**Article**

■ ■ ■ ■ ■ ■ ■

In this article, I’ll walk through an approach to reduce costs by offloading preprocessing to lightweight ETL before handing the workload over to Databricks.
The idea is to build the Bronze layer with Lambda-based ETL, while leveraging Databricks for Silver and Gold layers (aggregation and analytics).
What is Delta Lake?
Delta Lake is an ACID-compliant data lake format built on top of Apache Parquet.
Key features:
- ACID transactions: Ensures consistency even with concurrent writes.
- Time travel: Query historical versions of data.
- Schema evolution: Easily add or modify columns.
- Performance optimizations: Z-Order clustering and data skipping.
It’s the primary storage format on Databricks and widely used for ETL, BI, and ML pipelines.
Architecture used in this article
Here’s the architecture we’ll discuss:
The preprocessing stage (Landing → Bronze) is handled by Lambda with Delta format output.
The Bronze → Silver and Silver → Gold stages, which require heavier compute, are handled by Databricks.
Focus of this article: the red box (Landing → Bronze).
- Landing → Bronze: Lightweight ETL with Lambda (Delta format)
- Bronze → Silver: Databricks (aggregation, cleaning, modeling)
- Silver → Gold: Databricks (business KPIs, data marts)
Libraries used inside Lambda:
- DuckDB: In-memory OLAP engine for fast SQL queries.
- PyArrow: High-performance data format for efficient transfer/conversion.
- delta-rs: Rust/Python library for Delta Lake read/write operations.
DuckDB
DuckDB is an embedded OLAP database engine.
It’s lightweight and works entirely in-memory, making it a great fit for Lambda.
DuckDB is especially powerful for analytical queries and batch ETL workloads.
PyArrow
PyArrow is the Python binding of Apache Arrow.
Arrow provides a fast columnar memory format optimized for data analytics and distributed computing.
PyArrow enables efficient data operations, schema handling, and interoperability across different systems.
delta-rs
delta-rs is a Rust implementation of Delta Lake, with bindings for Python and other languages.
It supports ACID transactions, schema evolution, and time travel.
In Python, it’s available as the deltalake
package.

■ ■ ■ ■ ■ ■ ■

**Data**
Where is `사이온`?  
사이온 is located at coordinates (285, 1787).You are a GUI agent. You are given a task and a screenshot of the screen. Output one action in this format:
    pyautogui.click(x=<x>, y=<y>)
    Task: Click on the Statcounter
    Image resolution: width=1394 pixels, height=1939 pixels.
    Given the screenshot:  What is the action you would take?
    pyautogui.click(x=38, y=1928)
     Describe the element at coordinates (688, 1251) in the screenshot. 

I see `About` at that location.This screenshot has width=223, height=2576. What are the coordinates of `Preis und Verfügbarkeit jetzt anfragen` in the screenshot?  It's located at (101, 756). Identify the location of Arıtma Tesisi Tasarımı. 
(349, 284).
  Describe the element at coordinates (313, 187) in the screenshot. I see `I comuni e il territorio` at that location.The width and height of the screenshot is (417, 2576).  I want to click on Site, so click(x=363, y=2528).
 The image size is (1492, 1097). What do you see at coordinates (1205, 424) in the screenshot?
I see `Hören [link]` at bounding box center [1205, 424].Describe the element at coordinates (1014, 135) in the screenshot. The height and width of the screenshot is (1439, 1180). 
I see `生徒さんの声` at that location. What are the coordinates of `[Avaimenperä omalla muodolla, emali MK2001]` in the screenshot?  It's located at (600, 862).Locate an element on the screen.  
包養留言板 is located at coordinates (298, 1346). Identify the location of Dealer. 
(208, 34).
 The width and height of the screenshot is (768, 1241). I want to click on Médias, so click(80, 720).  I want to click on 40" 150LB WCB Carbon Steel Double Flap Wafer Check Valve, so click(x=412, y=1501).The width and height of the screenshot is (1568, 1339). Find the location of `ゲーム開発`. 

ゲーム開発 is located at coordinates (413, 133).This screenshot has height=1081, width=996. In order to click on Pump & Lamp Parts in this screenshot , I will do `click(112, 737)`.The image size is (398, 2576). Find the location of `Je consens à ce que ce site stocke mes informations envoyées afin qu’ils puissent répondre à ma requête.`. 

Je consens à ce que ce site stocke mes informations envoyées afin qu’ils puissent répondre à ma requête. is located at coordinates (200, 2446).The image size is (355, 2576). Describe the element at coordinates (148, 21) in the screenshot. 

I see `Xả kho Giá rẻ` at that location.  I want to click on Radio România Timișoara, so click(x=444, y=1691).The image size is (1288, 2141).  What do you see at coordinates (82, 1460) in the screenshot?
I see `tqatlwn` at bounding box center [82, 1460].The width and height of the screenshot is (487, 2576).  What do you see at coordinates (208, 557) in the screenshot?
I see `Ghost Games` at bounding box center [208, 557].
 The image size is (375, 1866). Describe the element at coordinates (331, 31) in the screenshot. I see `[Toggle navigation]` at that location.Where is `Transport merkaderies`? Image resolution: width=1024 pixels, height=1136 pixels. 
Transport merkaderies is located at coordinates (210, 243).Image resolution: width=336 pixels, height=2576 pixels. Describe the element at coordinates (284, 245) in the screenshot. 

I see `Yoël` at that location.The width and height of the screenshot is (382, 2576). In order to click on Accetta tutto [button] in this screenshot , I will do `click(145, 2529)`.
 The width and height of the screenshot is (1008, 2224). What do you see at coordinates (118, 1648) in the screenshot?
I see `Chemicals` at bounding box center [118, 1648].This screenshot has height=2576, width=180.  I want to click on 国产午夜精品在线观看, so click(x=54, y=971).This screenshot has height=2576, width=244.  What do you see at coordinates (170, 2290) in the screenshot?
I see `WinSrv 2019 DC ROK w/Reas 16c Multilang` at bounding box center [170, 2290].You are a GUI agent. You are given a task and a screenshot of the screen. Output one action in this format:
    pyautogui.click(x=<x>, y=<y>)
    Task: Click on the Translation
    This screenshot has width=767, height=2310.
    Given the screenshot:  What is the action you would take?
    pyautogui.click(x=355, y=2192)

■ ■ ■ ■ ■ ■ ■

**Given request A**
In the article on Lambda-based Delta Lake ETL, which stages of the pipeline does Databricks handle?
**Given request B**
Resume the article on Lambda-based Delta Lake ETL from its last sentence.

**Result A**
Databricks handles the Bronze → Silver and Silver → Gold stages.

**Result B**
Setting Up Databricks with AWS
Create an External Location
Choose the AWS quick start option and input your S3 bucket details.
Run CloudFormation
This is automatically executed when creating the external location.
Create a Catalog
With these steps, Databricks and S3 integration is completed via the GUI.
You can then create and manage tables with simple SQL.
Packaging for Lambda
Since the dependencies are large, I used a container image.
Dockerfile
FROM public.ecr.aws/lambda/python:3.12
WORKDIR /var/task
COPY requirements.txt .
RUN pip install -r requirements.txt --target "${LAMBDA_TASK_ROOT}"
COPY lambda_function.py .
CMD ["lambda_function.lambda_handler"]
requirements.txt
duckdb
pyarrow
deltalake>=1.1.4
Sample Code
import duckdb
import pyarrow as pa
from deltalake import write_deltalake
def lambda_handler(event, context):
try:
duckdb_connection = duckdb.connect(database=':memory:')
duckdb_connection.execute("SET home_directory='/tmp'")
duckdb_connection.execute("INSTALL httpfs;")
duckdb_connection.execute("LOAD httpfs;")
# Get input file from S3 event
s3_bucket = event['Records'][0]['s3']['bucket']['name']
s3_key = event['Records'][0]['s3']['object']['key']
s3_input_path = f"s3://{s3_bucket}/{s3_key}"
print(f"s3_input_path: {s3_input_path}")
query = f"""
SELECT *
FROM read_parquet('{s3_input_path}')
WHERE VendorID = 1
"""
result_arrow_table = duckdb_connection.execute(query).fetch_arrow_table()
print(f"Row count: {result_arrow_table.num_rows}")
print(f"Schema: {result_arrow_table.schema}")
# --- Convert timestamp columns ---
schema = []
for field in result_arrow_table.schema:
if pa.types.is_timestamp(field.type) and field.type.tz is None:
# tz-naive timestamp[us] → timestamp[ns, tz="UTC"]
schema.append(pa.field(field.name, pa.timestamp("ns", tz="UTC")))
else:
schema.append(field)
new_schema = pa.schema(schema)
result_arrow_table = result_arrow_table.cast(new_schema)
print(f"Schema after conversion: {result_arrow_table.schema}")
# Delta table output path
s3_output_path = "s3://your-bucket"
# Write to Delta Lake
write_deltalake(
s3_output_path,
result_arrow_table,
mode="append", # or "overwrite"
)
print(f"Successfully wrote to Delta table: {s3_output_path}")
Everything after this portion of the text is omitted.